Prime Minister Modi’s Speech on the 69th Independence Day had to take head on the question of credibility. The Prime Minister is still immensely popular, head and shoulders above any rival. But the credibility question has arisen against the backdrop of two facts: his own promises, and a sense of a little drift in government. An Independence Day Speech is not a Report Card on Government; it is as, the Prime Minister put it, “a dawn of new dreams, and new resolve.” Nevertheless even dreams and resolve need to be credible.
His first speech from Red Fort was a speech of hope. Behind it was freshness of a new mandate. It also struck a bold stroke, weaving new dreams. The Prime Minister demonstrated his capacity to use the forum as a creative bully pulpit. He boldly sketched out an unusual agenda for India, to shift the emphasis away from only state and market failure to social failure. He articulated unpalatable truths about India’s abysmal record on sanitation and gender violence. No one was under any illusion that these changes would take a long time. But he charted a new course.
The Prime Minister struck his characteristic high minded notes. Development will be the elixir that dissolves caste and communalism. And as always this was direct communication, between a leader and the masses, trying to enlist the energies of the people. In the first year, this theme was a promise, a gesture of hope. But as the term progresses, it will not be enough to make this gesture of statement; a lot will depend on the general atmosphere of politics in the country.
He began, rightly, by emphasising that the ultimate yardstick of a government is how well it tackles poverty. But the most appropriate characterisation of the speech would be this. This was not a speech that was commanding in its logic, or even inspirationally exciting by Modi’s own standards. But how well he did will depend upon how much charity of interpretation you bring to bear on the speech. It will give enough to supporters to defend him on; enough for critics to be skeptical. But the need of the hour was something that raised the game beyond the current impasse, something that addressed the sense of drift. It is hard to argue the speech did that.
He staked his ground implementation. His pet theme was that this government has overcome defeatism. And he had achievements to report: the expanding reach of Jan Dhana, the not inconsiderable achievement of toilet building targets in schools, and the rationalisation of provident fund accounts. This theme still resonates electorally. He also continued the theme of inclusion: from farmers to unorganised labour, clearly staking out the position that this government was not pro capital.
But many of the notes he struck can be read in two ways. This is in part because there is no framework that internally coheres. His most interesting idea, that the government can actually incentivise job creation, rather than subsidise capital as it always has, is potentially interesting. But it could also be a nightmare distortion of both credit and labour markets. He wants fertiliser reform. But it seems to coexist with same old model of reviving public sector urea factories. He wants the Ministry of Agriculture to be a Ministry of Farmers as well. He was emphatic on his government’s spotless record on corruption; even more emphatic in defending Black Money legislation. But it avoided the issue of charges against BJP government. But even more worrying is that we don’t know whether the state has got the bright line between accountability and an overweening state correct.
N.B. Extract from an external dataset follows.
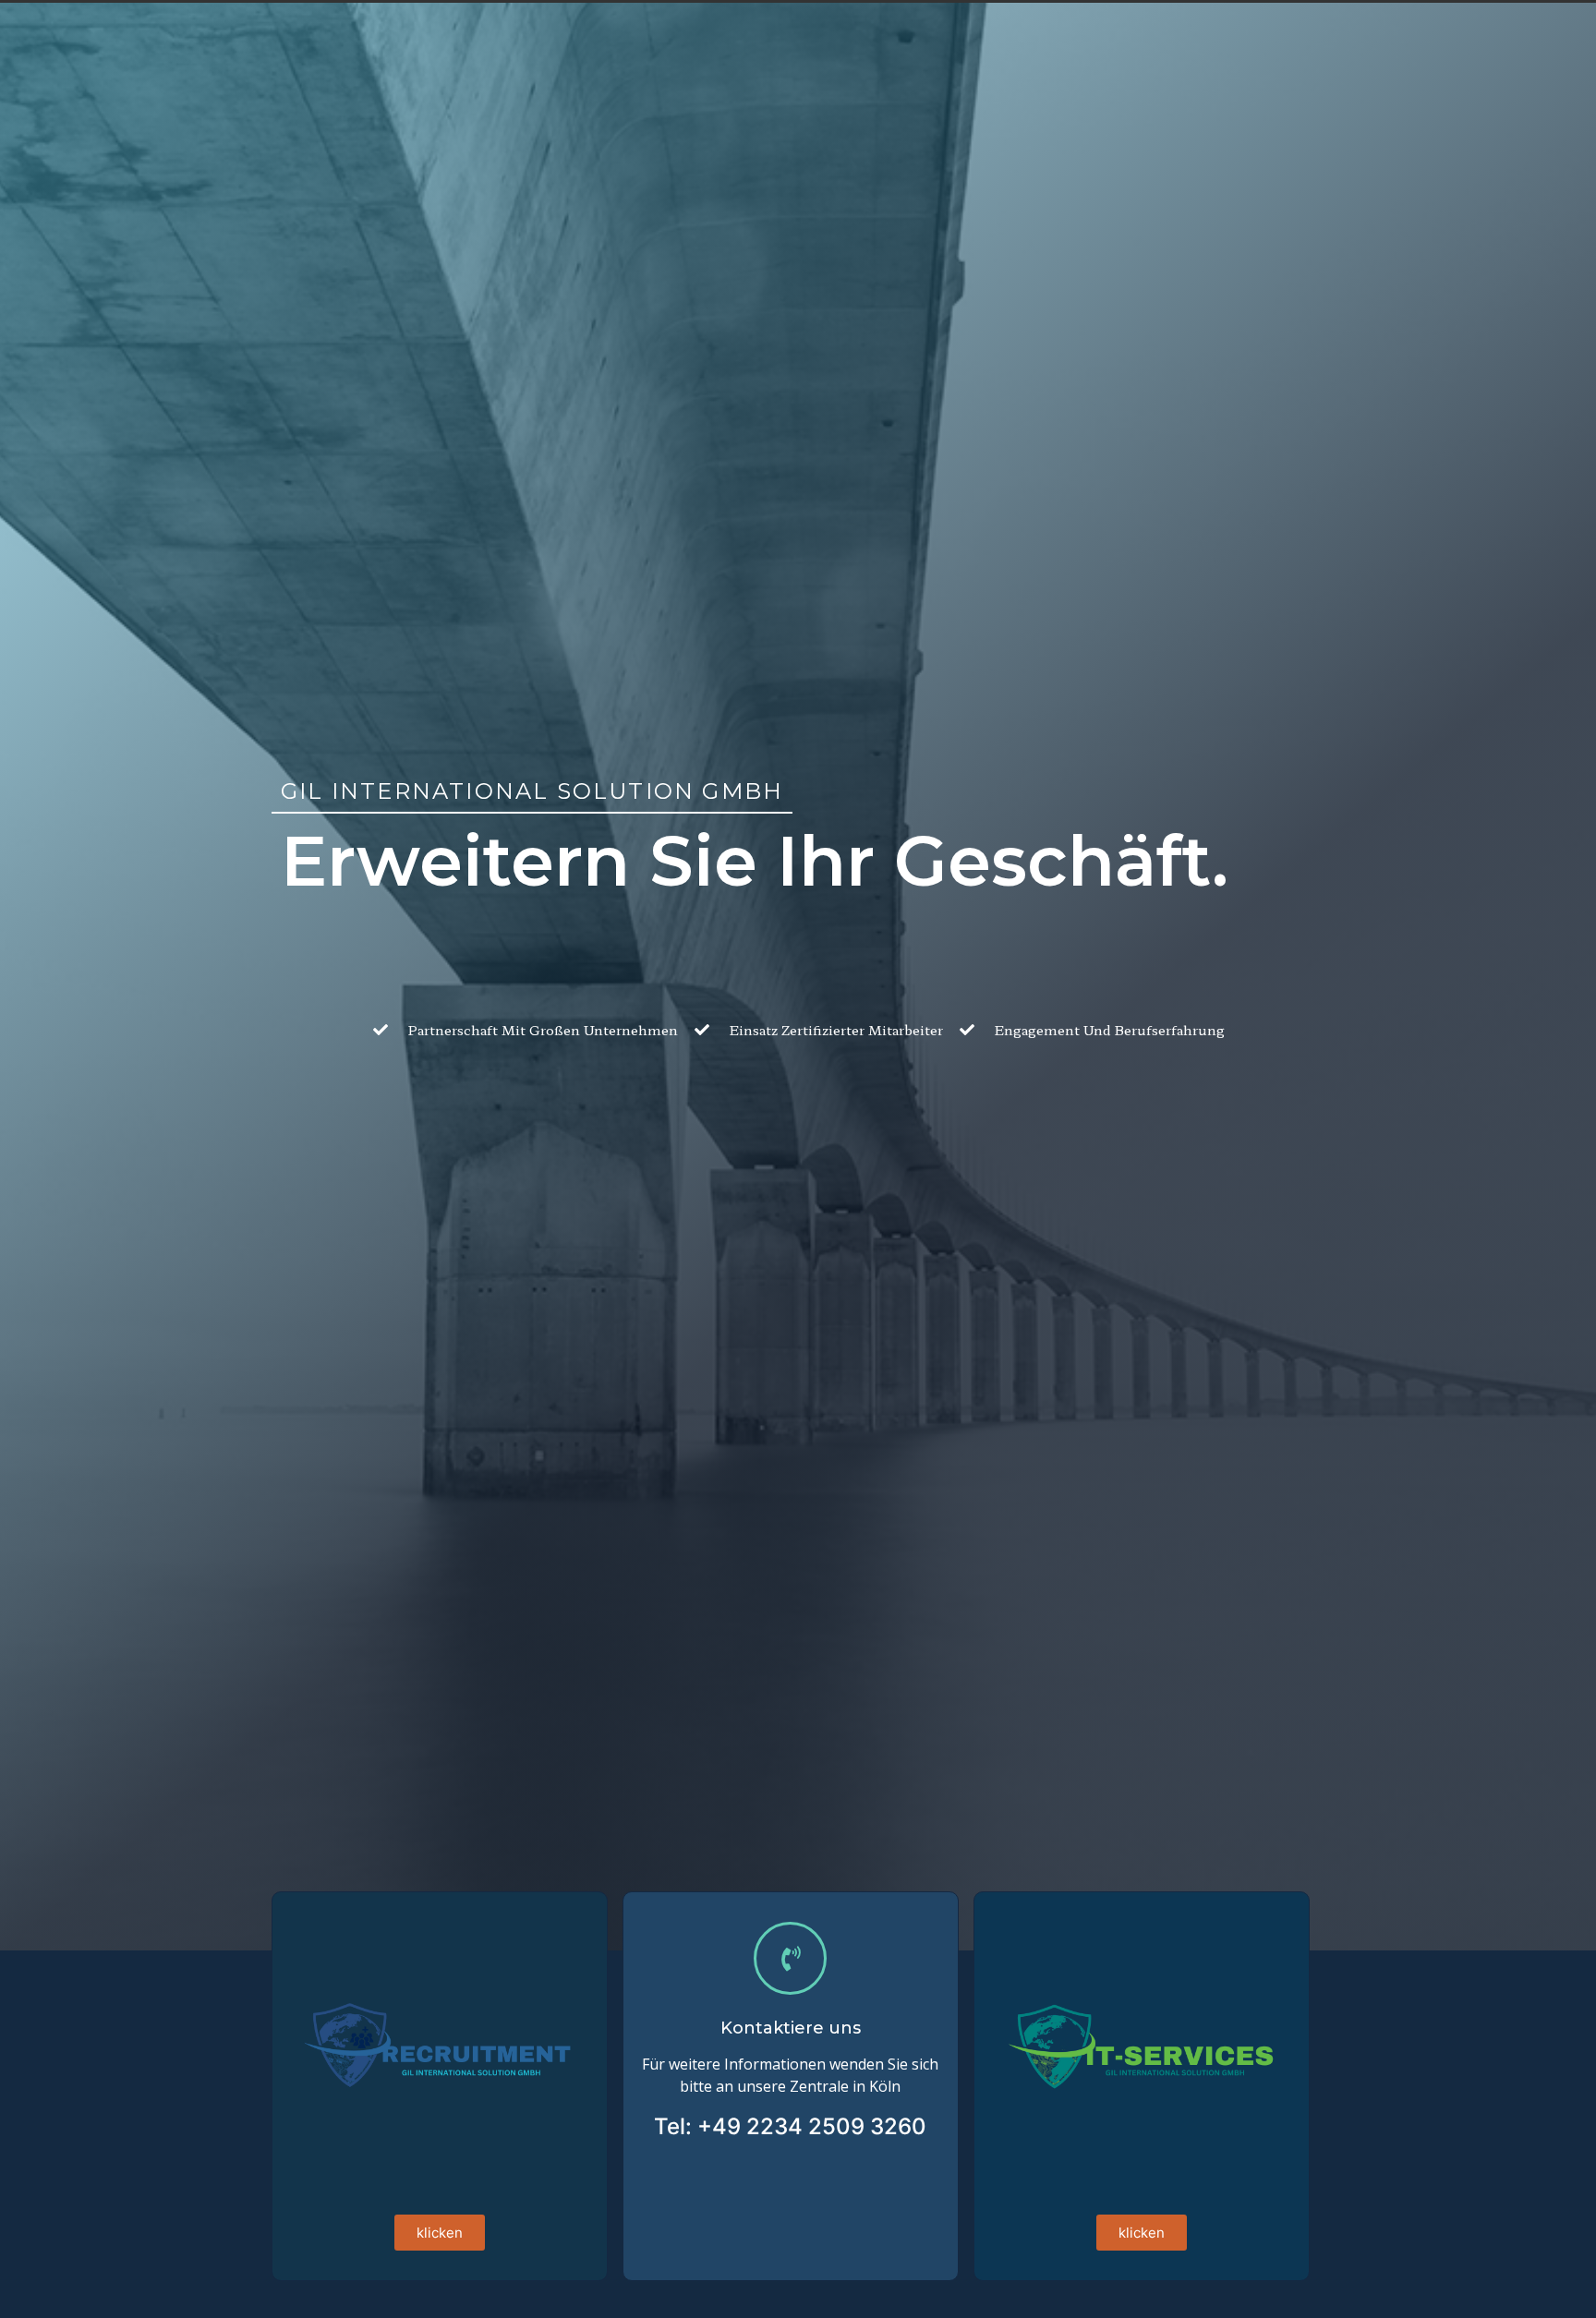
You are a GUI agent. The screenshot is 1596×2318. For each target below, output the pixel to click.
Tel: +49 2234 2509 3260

He wants Dalits and Women to be included as entrepreneurs through credit targeting by banks. As a shift in tone, from government employment, this is a great change in direction. He was wise not to rush into an announcement of One Rank One Pension, but whether this was a delaying fudge or real boldness, only time will tell. He touted auctions as a success; thought artfully gave his government rather than the Supreme Court more credit for it.
You could give him credit for this; or you could be sceptical that this short term achievement disguises the real problems ahead. The problems in the power sector are not only about building more things: they are about structures of pricing and governance. The suspicion that in this government there is a lot of activity, but no framework, will linger.
The speech was long and it is unfair to expect coverage of everything. But for an Independence Day speech, the lack of extended reflection on foreign policy was striking, perhaps a tactical move to ward off criticism of excessive attention, and avoid getting stuck on Pakistan. “Minimum Government Maximum Governance” was strikingly absent; as was even a whiff of acknowledgment of the institutional crisis that is hobbling the nation. The only administrative reform was abolishing interviews for lower positions.
The speech was very much a defensive exercise, played quite a bit on the back foot; he has gone from being a bully pulpit to being a counsel for the defence. There were the exciting phrases, “Start Up India” and “Stand Up India”. But whether you read “Stand Up India” as a call to begin a new journey, or will it feel like the punishment teachers used to meet out by saying “Stand Up, remains an open question. People will judge it based on their existing political positions. The speech’s success was it keeps the flame of overcoming defeatism alive; its limitation was that the direction of our movement is still not entirely clear. The alchemy of power is that it turns boldness into defensiveness rather quickly.